Nagorno-Karabakh Armenian forces have retreated from a strategically important city

An Armenian Defense Ministry official said Armenian forces had left Gubadli south of the enclave to “avoid unnecessary damage”, but the situation was not critical.

Azerbaijan’s success in the Nagorno-Karabakh conflict may make it difficult to reach a diplomatic solution.

Intense fighting resumed in the Nagorno-Karabakh conflict on September 27.

Azerbaijani forces are reportedly being assisted by Turkish armed forces officers and Turkish-organized Syrian militants.

Baku rejects any solution that would allow Armenians to retain control of Nagorno-Karabakh.

There have been hostile relations between Azerbaijan and Armenia since the 1990s, when there was a war over Nagorno-Karabakh, a predominantly Armenian population.

Nagorno-Karabakh, which was part of the Azerbaijani SSR during the Soviet era, has been a “de facto” independent Armenian republic since the early 1990s. Although Azerbaijan has not controlled Nagorno-Karabakh since the collapse of the USSR, it considers the Armenian region to be its territory. Nagorno-Karabakh is also considered by the international community to be part of Azerbaijan, and no country has recognized the region as an independent state.
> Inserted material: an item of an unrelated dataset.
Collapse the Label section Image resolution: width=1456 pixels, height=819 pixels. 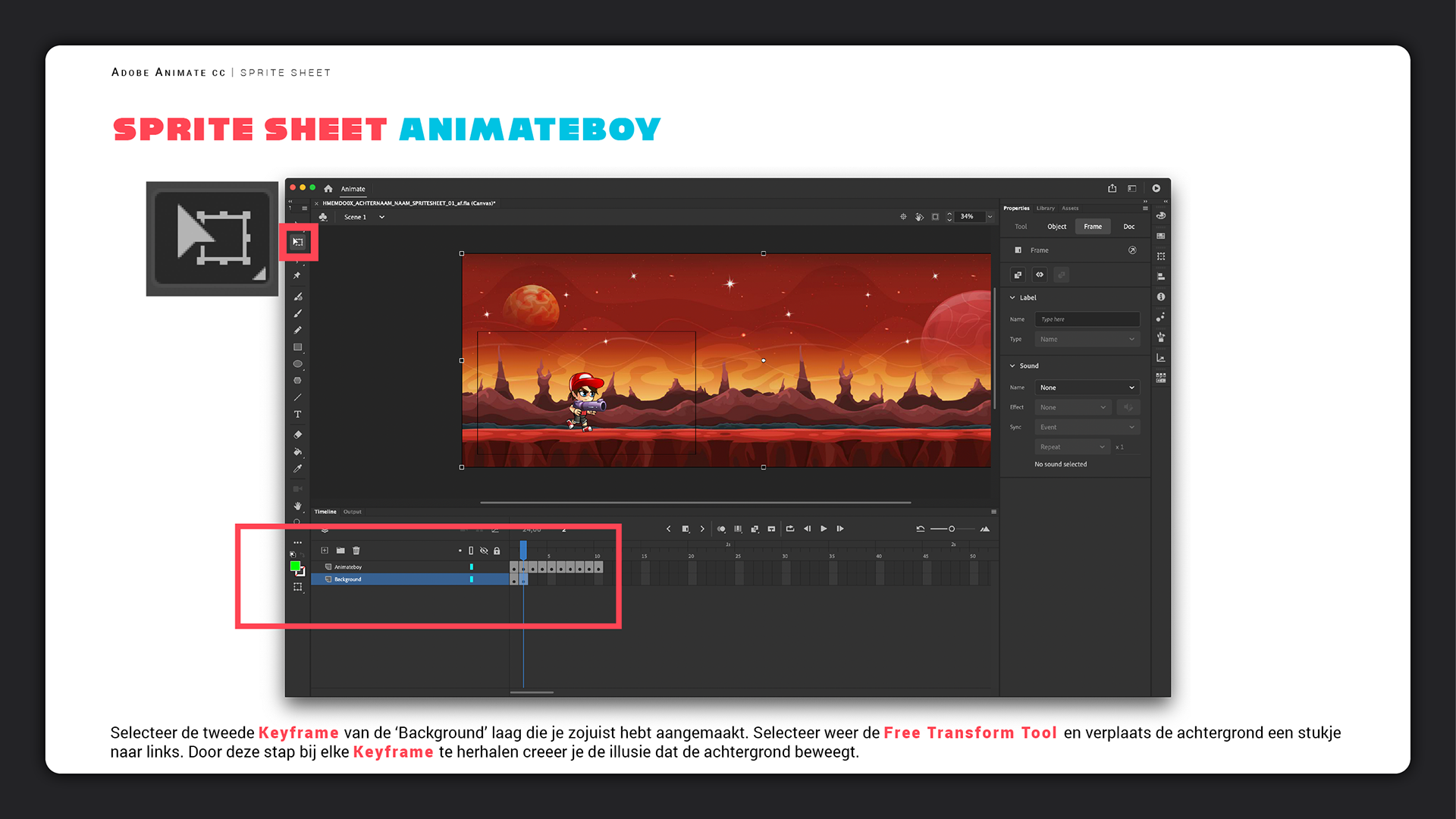click(x=1012, y=298)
Azerbaijan and Armenia agreed to hold a ceasefire on Sunday through the United States, but judging by the events on the ground, this has not been the case, as have the two previous ceasefires that Russia has helped to achieve.

Battles have taken place on several lines on the front line on Tuesday morning, according to the internationally unrecognized Ministry of Defense of Nagorno-Karabakh.

The Azerbaijani Ministry of Defense reports that fighting is taking place in three front areas.

“The situation in the conflict zone remained relatively stable and tense at night. Artillery duels continued in several areas,” the Nagorno-Karabakh Ministry of Defense said, adding that the projectiles had hit several towns and villages.

The Minsk Group of the Organization for Security and Cooperation in Europe (OSCE), led by France, Russia and the United States, is scheduled to meet with the Foreign Ministers of Armenia and Azerbaijan in Geneva on 29 October. Turkey has called for a greater role in this group.